◆ AIM OF THE TASK
The answer must consist of the records, repeated exactly.

◆ AVAILABLE DATA

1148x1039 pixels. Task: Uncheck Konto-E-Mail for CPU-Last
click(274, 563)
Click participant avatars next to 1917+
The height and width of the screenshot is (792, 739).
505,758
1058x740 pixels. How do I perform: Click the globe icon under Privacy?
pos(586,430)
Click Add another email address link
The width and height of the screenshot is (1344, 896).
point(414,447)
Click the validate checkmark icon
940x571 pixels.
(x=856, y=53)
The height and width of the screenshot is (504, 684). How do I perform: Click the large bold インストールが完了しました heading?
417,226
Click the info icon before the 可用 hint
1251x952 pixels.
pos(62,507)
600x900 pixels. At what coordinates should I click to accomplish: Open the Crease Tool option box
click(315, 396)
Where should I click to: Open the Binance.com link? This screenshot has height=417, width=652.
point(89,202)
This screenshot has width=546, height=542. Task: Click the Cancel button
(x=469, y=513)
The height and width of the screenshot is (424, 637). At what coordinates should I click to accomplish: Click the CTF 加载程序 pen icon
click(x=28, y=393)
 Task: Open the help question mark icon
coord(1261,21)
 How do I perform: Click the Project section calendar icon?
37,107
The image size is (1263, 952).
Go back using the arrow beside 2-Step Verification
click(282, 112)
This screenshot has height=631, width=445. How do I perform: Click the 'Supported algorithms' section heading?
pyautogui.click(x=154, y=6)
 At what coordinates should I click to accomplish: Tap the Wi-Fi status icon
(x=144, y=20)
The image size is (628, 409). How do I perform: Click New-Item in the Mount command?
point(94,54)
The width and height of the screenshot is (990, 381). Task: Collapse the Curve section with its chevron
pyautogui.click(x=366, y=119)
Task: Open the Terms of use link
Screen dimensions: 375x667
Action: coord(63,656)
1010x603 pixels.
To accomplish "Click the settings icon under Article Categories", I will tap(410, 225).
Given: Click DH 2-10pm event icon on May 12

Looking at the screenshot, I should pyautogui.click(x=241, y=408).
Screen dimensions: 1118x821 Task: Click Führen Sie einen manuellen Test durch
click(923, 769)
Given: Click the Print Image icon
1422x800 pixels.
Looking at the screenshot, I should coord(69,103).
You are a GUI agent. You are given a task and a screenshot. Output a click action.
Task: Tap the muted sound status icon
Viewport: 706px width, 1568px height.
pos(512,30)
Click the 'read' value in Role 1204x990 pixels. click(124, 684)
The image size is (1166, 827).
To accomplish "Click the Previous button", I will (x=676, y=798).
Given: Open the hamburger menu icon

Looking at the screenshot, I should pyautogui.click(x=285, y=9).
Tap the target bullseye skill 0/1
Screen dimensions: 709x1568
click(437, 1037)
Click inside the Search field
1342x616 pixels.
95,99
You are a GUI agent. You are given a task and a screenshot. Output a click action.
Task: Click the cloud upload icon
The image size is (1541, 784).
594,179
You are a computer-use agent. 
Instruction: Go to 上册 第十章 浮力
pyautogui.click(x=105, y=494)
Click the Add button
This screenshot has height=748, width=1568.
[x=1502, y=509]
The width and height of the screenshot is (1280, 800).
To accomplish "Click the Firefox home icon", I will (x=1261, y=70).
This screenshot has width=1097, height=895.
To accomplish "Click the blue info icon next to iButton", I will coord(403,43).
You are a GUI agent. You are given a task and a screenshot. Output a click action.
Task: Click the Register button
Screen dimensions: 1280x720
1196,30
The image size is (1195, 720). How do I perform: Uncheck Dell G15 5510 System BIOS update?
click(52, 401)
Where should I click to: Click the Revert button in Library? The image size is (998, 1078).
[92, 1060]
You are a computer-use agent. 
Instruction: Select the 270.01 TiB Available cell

◆ TASK RESPONSE
1148x1039 pixels. Task: Uncheck Konto-E-Mail for CPU-Last
click(274, 563)
Click participant avatars next to 1917+
The height and width of the screenshot is (792, 739).
505,758
1058x740 pixels. How do I perform: Click the globe icon under Privacy?
pos(586,430)
Click Add another email address link
The width and height of the screenshot is (1344, 896).
point(414,447)
Click the validate checkmark icon
940x571 pixels.
(x=856, y=53)
The height and width of the screenshot is (504, 684). How do I perform: Click the large bold インストールが完了しました heading?
417,226
Click the info icon before the 可用 hint
1251x952 pixels.
pos(62,507)
600x900 pixels. At what coordinates should I click to accomplish: Open the Crease Tool option box
click(315, 396)
Where should I click to: Open the Binance.com link? This screenshot has height=417, width=652.
point(89,202)
This screenshot has width=546, height=542. Task: Click the Cancel button
(x=469, y=513)
The height and width of the screenshot is (424, 637). At what coordinates should I click to accomplish: Click the CTF 加载程序 pen icon
click(x=28, y=393)
 Task: Open the help question mark icon
coord(1261,21)
 How do I perform: Click the Project section calendar icon?
37,107
The image size is (1263, 952).
Go back using the arrow beside 2-Step Verification
click(282, 112)
This screenshot has height=631, width=445. How do I perform: Click the 'Supported algorithms' section heading?
pyautogui.click(x=154, y=6)
 At what coordinates should I click to accomplish: Tap the Wi-Fi status icon
(x=144, y=20)
The image size is (628, 409). How do I perform: Click New-Item in the Mount command?
point(94,54)
The width and height of the screenshot is (990, 381). Task: Collapse the Curve section with its chevron
pyautogui.click(x=366, y=119)
Task: Open the Terms of use link
Screen dimensions: 375x667
Action: coord(63,656)
1010x603 pixels.
To accomplish "Click the settings icon under Article Categories", I will tap(410, 225).
Given: Click DH 2-10pm event icon on May 12

Looking at the screenshot, I should pyautogui.click(x=241, y=408).
Screen dimensions: 1118x821 Task: Click Führen Sie einen manuellen Test durch
click(923, 769)
Given: Click the Print Image icon
1422x800 pixels.
Looking at the screenshot, I should coord(69,103).
You are a GUI agent. You are given a task and a screenshot. Output a click action.
Task: Tap the muted sound status icon
Viewport: 706px width, 1568px height.
pos(512,30)
Click the 'read' value in Role 1204x990 pixels. click(124, 684)
The image size is (1166, 827).
To accomplish "Click the Previous button", I will (x=676, y=798).
Given: Open the hamburger menu icon

Looking at the screenshot, I should pyautogui.click(x=285, y=9).
Tap the target bullseye skill 0/1
Screen dimensions: 709x1568
click(437, 1037)
Click inside the Search field
1342x616 pixels.
95,99
You are a GUI agent. You are given a task and a screenshot. Output a click action.
Task: Click the cloud upload icon
The image size is (1541, 784).
594,179
You are a computer-use agent. 
Instruction: Go to 上册 第十章 浮力
pyautogui.click(x=105, y=494)
Click the Add button
This screenshot has height=748, width=1568.
[x=1502, y=509]
The width and height of the screenshot is (1280, 800).
To accomplish "Click the Firefox home icon", I will (x=1261, y=70).
This screenshot has width=1097, height=895.
To accomplish "Click the blue info icon next to iButton", I will coord(403,43).
You are a GUI agent. You are given a task and a screenshot. Output a click action.
Task: Click the Register button
Screen dimensions: 1280x720
1196,30
The image size is (1195, 720). How do I perform: Uncheck Dell G15 5510 System BIOS update?
click(52, 401)
Where should I click to: Click the Revert button in Library? The image size is (998, 1078).
[92, 1060]
You are a computer-use agent. 
Instruction: Select the 270.01 TiB Available cell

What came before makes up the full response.